Rewrite the lines below as a two-column CSV with the headers instruction and action. Give one row per line, put each field in double quotes, and replace any line breaks inside a field with spaces.

>> begin

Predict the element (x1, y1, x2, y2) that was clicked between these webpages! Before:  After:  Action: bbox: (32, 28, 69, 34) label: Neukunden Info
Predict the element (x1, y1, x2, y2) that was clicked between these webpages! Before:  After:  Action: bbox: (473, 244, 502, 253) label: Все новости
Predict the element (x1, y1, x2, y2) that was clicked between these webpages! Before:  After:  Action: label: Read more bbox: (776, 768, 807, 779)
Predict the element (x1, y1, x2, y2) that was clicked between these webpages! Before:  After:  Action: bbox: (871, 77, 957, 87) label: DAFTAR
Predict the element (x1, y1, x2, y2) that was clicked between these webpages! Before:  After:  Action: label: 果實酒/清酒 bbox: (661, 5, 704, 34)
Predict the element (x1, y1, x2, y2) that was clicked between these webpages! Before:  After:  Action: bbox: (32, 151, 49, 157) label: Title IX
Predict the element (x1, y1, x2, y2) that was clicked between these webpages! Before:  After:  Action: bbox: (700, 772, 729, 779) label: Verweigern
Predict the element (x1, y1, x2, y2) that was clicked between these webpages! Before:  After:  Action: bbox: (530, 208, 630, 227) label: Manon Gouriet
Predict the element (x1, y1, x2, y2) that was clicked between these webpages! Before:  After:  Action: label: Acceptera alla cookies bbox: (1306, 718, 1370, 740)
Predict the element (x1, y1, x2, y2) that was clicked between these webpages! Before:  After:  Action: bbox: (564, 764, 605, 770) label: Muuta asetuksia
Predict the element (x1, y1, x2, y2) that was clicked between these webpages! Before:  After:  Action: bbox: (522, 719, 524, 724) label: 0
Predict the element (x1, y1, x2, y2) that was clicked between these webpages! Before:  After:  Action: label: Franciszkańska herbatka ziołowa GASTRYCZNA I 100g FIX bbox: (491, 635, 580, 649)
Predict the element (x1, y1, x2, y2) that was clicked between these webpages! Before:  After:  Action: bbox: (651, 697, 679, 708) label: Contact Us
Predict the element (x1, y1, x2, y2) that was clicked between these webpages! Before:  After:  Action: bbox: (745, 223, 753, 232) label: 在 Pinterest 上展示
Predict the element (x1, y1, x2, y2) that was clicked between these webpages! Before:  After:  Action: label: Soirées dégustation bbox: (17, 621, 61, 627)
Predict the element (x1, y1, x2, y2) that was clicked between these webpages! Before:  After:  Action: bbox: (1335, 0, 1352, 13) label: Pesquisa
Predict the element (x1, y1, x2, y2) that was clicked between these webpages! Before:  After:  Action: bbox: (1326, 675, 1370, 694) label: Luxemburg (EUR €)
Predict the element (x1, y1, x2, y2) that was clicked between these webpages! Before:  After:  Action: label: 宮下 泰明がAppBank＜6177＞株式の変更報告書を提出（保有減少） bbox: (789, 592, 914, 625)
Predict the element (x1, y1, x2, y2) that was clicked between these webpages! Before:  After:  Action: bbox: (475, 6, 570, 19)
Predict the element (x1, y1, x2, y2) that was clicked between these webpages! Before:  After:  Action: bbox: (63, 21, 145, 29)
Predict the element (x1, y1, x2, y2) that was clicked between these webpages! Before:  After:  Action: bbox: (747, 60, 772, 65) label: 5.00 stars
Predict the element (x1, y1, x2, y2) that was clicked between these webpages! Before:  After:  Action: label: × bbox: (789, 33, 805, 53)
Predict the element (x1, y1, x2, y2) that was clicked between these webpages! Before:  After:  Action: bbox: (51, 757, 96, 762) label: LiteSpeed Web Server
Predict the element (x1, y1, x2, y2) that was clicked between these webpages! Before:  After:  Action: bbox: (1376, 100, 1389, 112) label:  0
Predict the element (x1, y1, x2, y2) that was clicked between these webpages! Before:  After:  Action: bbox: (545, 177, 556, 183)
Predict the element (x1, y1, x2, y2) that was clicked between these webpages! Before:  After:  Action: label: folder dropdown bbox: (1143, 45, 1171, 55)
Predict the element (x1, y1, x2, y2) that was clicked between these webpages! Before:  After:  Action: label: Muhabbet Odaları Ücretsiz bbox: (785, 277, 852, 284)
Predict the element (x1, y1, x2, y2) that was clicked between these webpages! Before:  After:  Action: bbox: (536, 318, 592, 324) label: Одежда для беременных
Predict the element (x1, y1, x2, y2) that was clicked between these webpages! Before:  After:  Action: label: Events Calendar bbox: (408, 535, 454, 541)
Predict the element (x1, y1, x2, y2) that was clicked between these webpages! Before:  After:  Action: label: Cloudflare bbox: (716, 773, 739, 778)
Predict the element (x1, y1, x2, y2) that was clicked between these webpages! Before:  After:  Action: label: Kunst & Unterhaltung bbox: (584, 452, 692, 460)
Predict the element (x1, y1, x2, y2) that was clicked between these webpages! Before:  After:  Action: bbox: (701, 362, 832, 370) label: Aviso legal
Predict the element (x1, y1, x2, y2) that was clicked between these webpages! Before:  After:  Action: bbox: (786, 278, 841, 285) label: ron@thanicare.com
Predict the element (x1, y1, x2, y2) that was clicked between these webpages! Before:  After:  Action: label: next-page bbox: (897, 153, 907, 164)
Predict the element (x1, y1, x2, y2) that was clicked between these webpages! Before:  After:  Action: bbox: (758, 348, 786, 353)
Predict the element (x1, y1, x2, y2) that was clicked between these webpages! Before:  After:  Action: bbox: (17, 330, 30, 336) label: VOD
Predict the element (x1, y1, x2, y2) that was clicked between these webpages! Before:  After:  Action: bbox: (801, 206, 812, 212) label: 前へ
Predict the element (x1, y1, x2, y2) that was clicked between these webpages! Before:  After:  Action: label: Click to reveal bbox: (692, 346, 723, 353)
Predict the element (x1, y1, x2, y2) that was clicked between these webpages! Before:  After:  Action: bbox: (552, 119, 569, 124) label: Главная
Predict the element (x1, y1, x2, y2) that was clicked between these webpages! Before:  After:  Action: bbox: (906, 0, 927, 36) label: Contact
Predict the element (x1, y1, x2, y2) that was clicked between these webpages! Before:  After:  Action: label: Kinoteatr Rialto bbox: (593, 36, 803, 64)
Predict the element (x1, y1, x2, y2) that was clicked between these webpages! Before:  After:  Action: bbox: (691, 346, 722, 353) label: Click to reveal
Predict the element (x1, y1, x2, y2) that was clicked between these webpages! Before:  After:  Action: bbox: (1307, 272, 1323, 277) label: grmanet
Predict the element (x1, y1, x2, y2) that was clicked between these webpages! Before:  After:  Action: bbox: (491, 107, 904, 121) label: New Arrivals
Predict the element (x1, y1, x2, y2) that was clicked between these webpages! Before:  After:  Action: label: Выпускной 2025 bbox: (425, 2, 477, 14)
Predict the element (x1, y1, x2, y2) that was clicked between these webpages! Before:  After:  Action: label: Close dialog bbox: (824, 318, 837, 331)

>> end

● Final result
instruction,action
"Predict the element (x1, y1, x2, y2) that was clicked between these webpages! Before:  After:","Action: bbox: (32, 28, 69, 34) label: Neukunden Info"
"Predict the element (x1, y1, x2, y2) that was clicked between these webpages! Before:  After:","Action: bbox: (473, 244, 502, 253) label: Все новости"
"Predict the element (x1, y1, x2, y2) that was clicked between these webpages! Before:  After:","Action: label: Read more bbox: (776, 768, 807, 779)"
"Predict the element (x1, y1, x2, y2) that was clicked between these webpages! Before:  After:","Action: bbox: (871, 77, 957, 87) label: DAFTAR"
"Predict the element (x1, y1, x2, y2) that was clicked between these webpages! Before:  After:","Action: label: 果實酒/清酒 bbox: (661, 5, 704, 34)"
"Predict the element (x1, y1, x2, y2) that was clicked between these webpages! Before:  After:","Action: bbox: (32, 151, 49, 157) label: Title IX"
"Predict the element (x1, y1, x2, y2) that was clicked between these webpages! Before:  After:","Action: bbox: (700, 772, 729, 779) label: Verweigern"
"Predict the element (x1, y1, x2, y2) that was clicked between these webpages! Before:  After:","Action: bbox: (530, 208, 630, 227) label: Manon Gouriet"
"Predict the element (x1, y1, x2, y2) that was clicked between these webpages! Before:  After:","Action: label: Acceptera alla cookies bbox: (1306, 718, 1370, 740)"
"Predict the element (x1, y1, x2, y2) that was clicked between these webpages! Before:  After:","Action: bbox: (564, 764, 605, 770) label: Muuta asetuksia"
"Predict the element (x1, y1, x2, y2) that was clicked between these webpages! Before:  After:","Action: bbox: (522, 719, 524, 724) label: 0"
"Predict the element (x1, y1, x2, y2) that was clicked between these webpages! Before:  After:","Action: label: Franciszkańska herbatka ziołowa GASTRYCZNA I 100g FIX bbox: (491, 635, 580, 649)"
"Predict the element (x1, y1, x2, y2) that was clicked between these webpages! Before:  After:","Action: bbox: (651, 697, 679, 708) label: Contact Us"
"Predict the element (x1, y1, x2, y2) that was clicked between these webpages! Before:  After:","Action: bbox: (745, 223, 753, 232) label: 在 Pinterest 上展示"
"Predict the element (x1, y1, x2, y2) that was clicked between these webpages! Before:  After:","Action: label: Soirées dégustation bbox: (17, 621, 61, 627)"
"Predict the element (x1, y1, x2, y2) that was clicked between these webpages! Before:  After:","Action: bbox: (1335, 0, 1352, 13) label: Pesquisa"
"Predict the element (x1, y1, x2, y2) that was clicked between these webpages! Before:  After:","Action: bbox: (1326, 675, 1370, 694) label: Luxemburg (EUR €)"
"Predict the element (x1, y1, x2, y2) that was clicked between these webpages! Before:  After:","Action: label: 宮下 泰明がAppBank＜6177＞株式の変更報告書を提出（保有減少） bbox: (789, 592, 914, 625)"
"Predict the element (x1, y1, x2, y2) that was clicked between these webpages! Before:  After:","Action: bbox: (475, 6, 570, 19)"
"Predict the element (x1, y1, x2, y2) that was clicked between these webpages! Before:  After:","Action: bbox: (63, 21, 145, 29)"
"Predict the element (x1, y1, x2, y2) that was clicked between these webpages! Before:  After:","Action: bbox: (747, 60, 772, 65) label: 5.00 stars"
"Predict the element (x1, y1, x2, y2) that was clicked between these webpages! Before:  After:","Action: label: × bbox: (789, 33, 805, 53)"
"Predict the element (x1, y1, x2, y2) that was clicked between these webpages! Before:  After:","Action: bbox: (51, 757, 96, 762) label: LiteSpeed Web Server"
"Predict the element (x1, y1, x2, y2) that was clicked between these webpages! Before:  After:","Action: bbox: (1376, 100, 1389, 112) label:  0"
"Predict the element (x1, y1, x2, y2) that was clicked between these webpages! Before:  After:","Action: bbox: (545, 177, 556, 183)"
"Predict the element (x1, y1, x2, y2) that was clicked between these webpages! Before:  After:","Action: label: folder dropdown bbox: (1143, 45, 1171, 55)"
"Predict the element (x1, y1, x2, y2) that was clicked between these webpages! Before:  After:","Action: label: Muhabbet Odaları Ücretsiz bbox: (785, 277, 852, 284)"
"Predict the element (x1, y1, x2, y2) that was clicked between these webpages! Before:  After:","Action: bbox: (536, 318, 592, 324) label: Одежда для беременных"
"Predict the element (x1, y1, x2, y2) that was clicked between these webpages! Before:  After:","Action: label: Events Calendar bbox: (408, 535, 454, 541)"
"Predict the element (x1, y1, x2, y2) that was clicked between these webpages! Before:  After:","Action: label: Cloudflare bbox: (716, 773, 739, 778)"
"Predict the element (x1, y1, x2, y2) that was clicked between these webpages! Before:  After:","Action: label: Kunst & Unterhaltung bbox: (584, 452, 692, 460)"
"Predict the element (x1, y1, x2, y2) that was clicked between these webpages! Before:  After:","Action: bbox: (701, 362, 832, 370) label: Aviso legal"
"Predict the element (x1, y1, x2, y2) that was clicked between these webpages! Before:  After:","Action: bbox: (786, 278, 841, 285) label: ron@thanicare.com"
"Predict the element (x1, y1, x2, y2) that was clicked between these webpages! Before:  After:","Action: label: next-page bbox: (897, 153, 907, 164)"
"Predict the element (x1, y1, x2, y2) that was clicked between these webpages! Before:  After:","Action: bbox: (758, 348, 786, 353)"
"Predict the element (x1, y1, x2, y2) that was clicked between these webpages! Before:  After:","Action: bbox: (17, 330, 30, 336) label: VOD"
"Predict the element (x1, y1, x2, y2) that was clicked between these webpages! Before:  After:","Action: bbox: (801, 206, 812, 212) label: 前へ"
"Predict the element (x1, y1, x2, y2) that was clicked between these webpages! Before:  After:","Action: label: Click to reveal bbox: (692, 346, 723, 353)"
"Predict the element (x1, y1, x2, y2) that was clicked between these webpages! Before:  After:","Action: bbox: (552, 119, 569, 124) label: Главная"
"Predict the element (x1, y1, x2, y2) that was clicked between these webpages! Before:  After:","Action: bbox: (906, 0, 927, 36) label: Contact"
"Predict the element (x1, y1, x2, y2) that was clicked between these webpages! Before:  After:","Action: label: Kinoteatr Rialto bbox: (593, 36, 803, 64)"
"Predict the element (x1, y1, x2, y2) that was clicked between these webpages! Before:  After:","Action: bbox: (691, 346, 722, 353) label: Click to reveal"
"Predict the element (x1, y1, x2, y2) that was clicked between these webpages! Before:  After:","Action: bbox: (1307, 272, 1323, 277) label: grmanet"
"Predict the element (x1, y1, x2, y2) that was clicked between these webpages! Before:  After:","Action: bbox: (491, 107, 904, 121) label: New Arrivals"
"Predict the element (x1, y1, x2, y2) that was clicked between these webpages! Before:  After:","Action: label: Выпускной 2025 bbox: (425, 2, 477, 14)"
"Predict the element (x1, y1, x2, y2) that was clicked between these webpages! Before:  After:","Action: label: Close dialog bbox: (824, 318, 837, 331)"